Lee hopes to "empower individual teachers" to take ownership of their classrooms, organizing trainings and opportunities for teachers to observe other teachers within the district. "I come with a wealth of resources and hope to provide ongoing support," she said. 

But Lee conceded that the most difficult aspect of making inclusion work is finding the time for teachers to collaborate, allowing general education instructors to learn what special needs students require and special education teachers to learn how they can be most helpful in the classroom.
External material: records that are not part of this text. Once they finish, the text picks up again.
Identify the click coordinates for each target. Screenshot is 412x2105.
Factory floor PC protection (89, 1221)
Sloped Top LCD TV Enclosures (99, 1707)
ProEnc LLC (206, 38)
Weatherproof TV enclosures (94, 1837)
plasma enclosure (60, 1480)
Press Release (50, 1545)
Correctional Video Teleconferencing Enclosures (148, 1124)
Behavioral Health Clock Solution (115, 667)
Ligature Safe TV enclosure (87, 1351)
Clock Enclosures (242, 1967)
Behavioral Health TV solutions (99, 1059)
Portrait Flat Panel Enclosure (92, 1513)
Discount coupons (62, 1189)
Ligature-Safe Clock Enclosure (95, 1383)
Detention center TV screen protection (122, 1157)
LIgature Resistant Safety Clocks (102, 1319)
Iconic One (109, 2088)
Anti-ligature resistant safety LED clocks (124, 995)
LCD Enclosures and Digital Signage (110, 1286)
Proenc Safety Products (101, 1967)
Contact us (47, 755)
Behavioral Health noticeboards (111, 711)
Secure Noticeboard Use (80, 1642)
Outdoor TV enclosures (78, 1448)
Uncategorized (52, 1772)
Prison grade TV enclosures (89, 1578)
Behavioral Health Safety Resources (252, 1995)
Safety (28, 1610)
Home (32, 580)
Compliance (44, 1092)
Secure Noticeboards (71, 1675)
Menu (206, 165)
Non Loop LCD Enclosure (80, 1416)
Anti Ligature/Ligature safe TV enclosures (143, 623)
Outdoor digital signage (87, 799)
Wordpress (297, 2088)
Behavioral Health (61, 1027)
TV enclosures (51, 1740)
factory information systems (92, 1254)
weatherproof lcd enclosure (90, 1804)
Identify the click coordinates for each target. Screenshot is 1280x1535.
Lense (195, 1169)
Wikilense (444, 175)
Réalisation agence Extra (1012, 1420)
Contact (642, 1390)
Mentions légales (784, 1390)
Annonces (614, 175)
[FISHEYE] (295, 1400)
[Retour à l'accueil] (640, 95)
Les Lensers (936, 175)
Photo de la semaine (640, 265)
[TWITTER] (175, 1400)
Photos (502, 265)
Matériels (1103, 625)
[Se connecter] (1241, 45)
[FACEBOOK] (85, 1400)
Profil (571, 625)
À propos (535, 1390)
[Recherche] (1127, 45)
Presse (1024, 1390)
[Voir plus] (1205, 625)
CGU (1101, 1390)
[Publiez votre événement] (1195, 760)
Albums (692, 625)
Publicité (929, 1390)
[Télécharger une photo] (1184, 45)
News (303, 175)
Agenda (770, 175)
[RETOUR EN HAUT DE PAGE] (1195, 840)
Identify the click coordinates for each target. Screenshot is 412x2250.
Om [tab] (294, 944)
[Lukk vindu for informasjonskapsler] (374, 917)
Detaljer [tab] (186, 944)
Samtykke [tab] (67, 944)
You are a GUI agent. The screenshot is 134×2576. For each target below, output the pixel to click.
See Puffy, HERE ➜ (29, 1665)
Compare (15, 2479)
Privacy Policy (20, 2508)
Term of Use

"It requires extra team meetings and sometimes extra effort," she said.

As director of pupil personnel services, Conely was also responsible for spearheading character-building and anti-bullying initiatives. Lee will gradually assume those additional roles, but in the beginning will focus predominantly on special education. 

"One goal I have already set is to concentrate on 'people first language,' Lee said. "This means instructing students and teachers not to describe special needs kids based on their disabilities—instead of saying 'the kid in the wheelchair,' you describe him as 'the kid who collects baseball cards'—who might also happen to be in a wheelchair." 

Lee believes language is a huge factor in determining how people think, and that destructive habits become more and more difficult to break as students get older.

"Instead of speaking in a way that's medical and restrictive, I want to set a better tone," she said.

Lee herself was born with a disability, Cerebral Palsy, and says she received little support from her schools.

"That probably has a lot to do with why I gravitated toward special education," Lee said. "When I was young, I was told, 'You can't do certain things because you have a disability."

 Luckily, Lee grew-up during a time in which many of those perceptions changed, but she still felt strongly that it was unfair for special needs students to graduate from self-contained schools and suddenly enter a world not nearly as segregated and easy to navigate.

"There's no self-contained McDonalds or Nordstrom," she said. "My job is to prepare all children to be as independent as possible, and that means preparing them socially and culturally as much as academically."